▶ _SELECTED EXTRACT_:
──────

Rowen has also produced documentation which supports his contention that he obtained and established brood stock for the marron farm. I accept that this occurred and that the stock purchased was released into one or more of the dams on the subject property. I also accept that juvenile marron were produced and found to be in the dams. Apart from this, however, there is no evidence that a commercial marron farming operation has been established at any time since 1st July 1995.

──────

▶ _GIVEN RECORDS_:
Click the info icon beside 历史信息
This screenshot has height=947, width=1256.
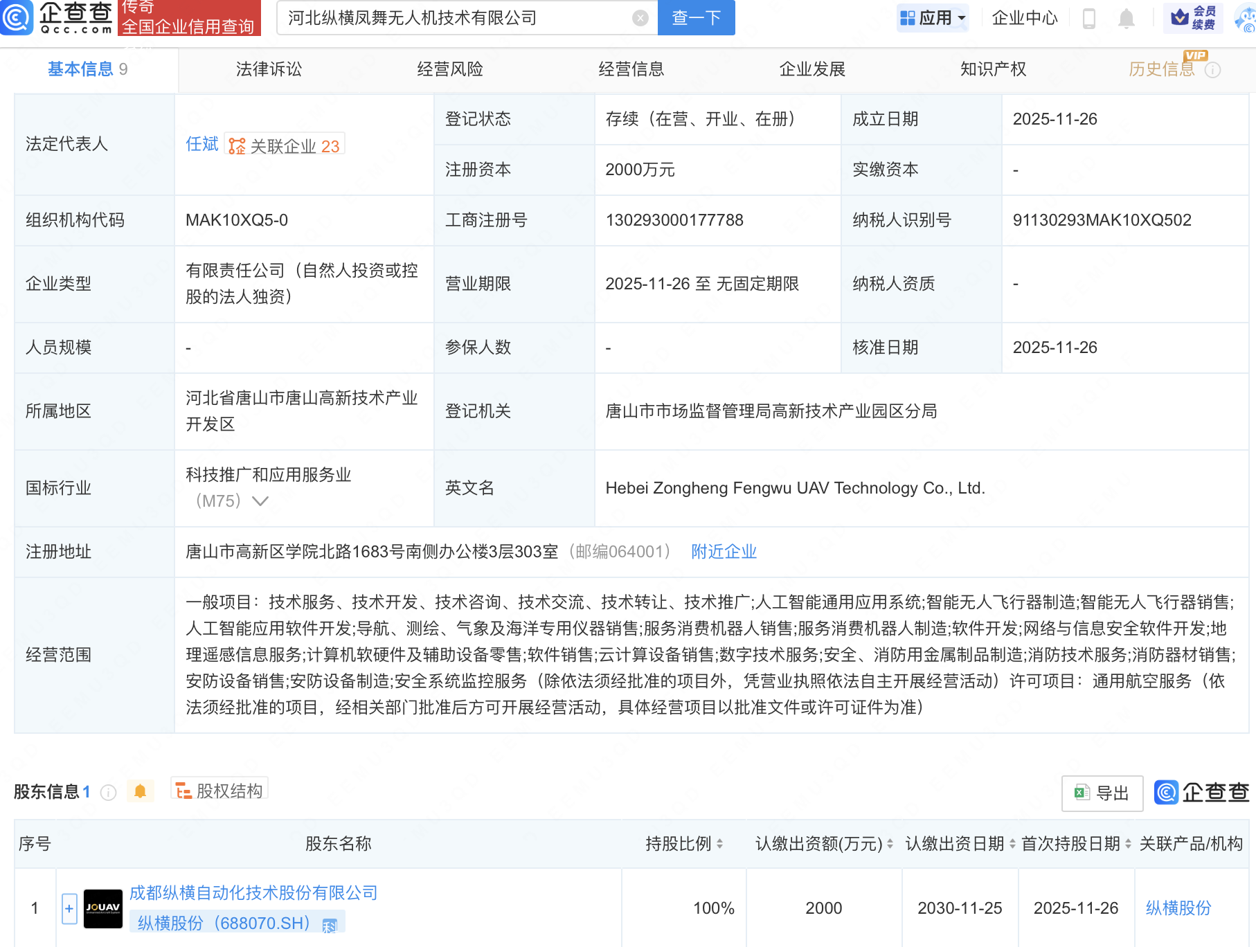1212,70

──────

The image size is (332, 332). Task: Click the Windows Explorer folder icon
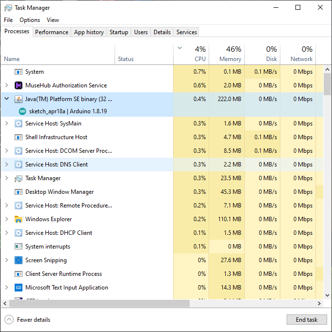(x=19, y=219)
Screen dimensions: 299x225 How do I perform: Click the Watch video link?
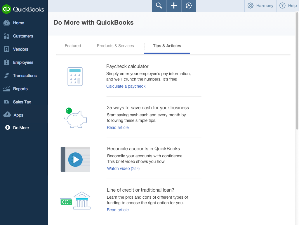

──────

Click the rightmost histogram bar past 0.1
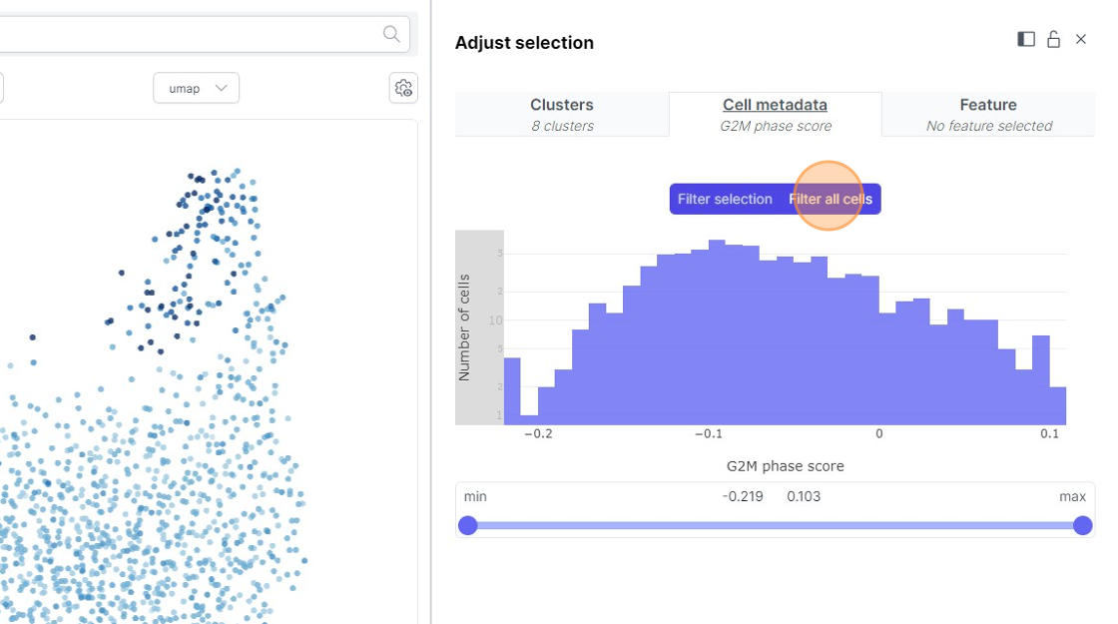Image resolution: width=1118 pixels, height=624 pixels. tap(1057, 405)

──────

▶ _WHAT THIS TASK INVOLVES_: In the passage about the marron farm, since what date is there said to be no evidence that a commercial marron farming operation was established?

▶ _EXPECTED ANSWER_: 1st July 1995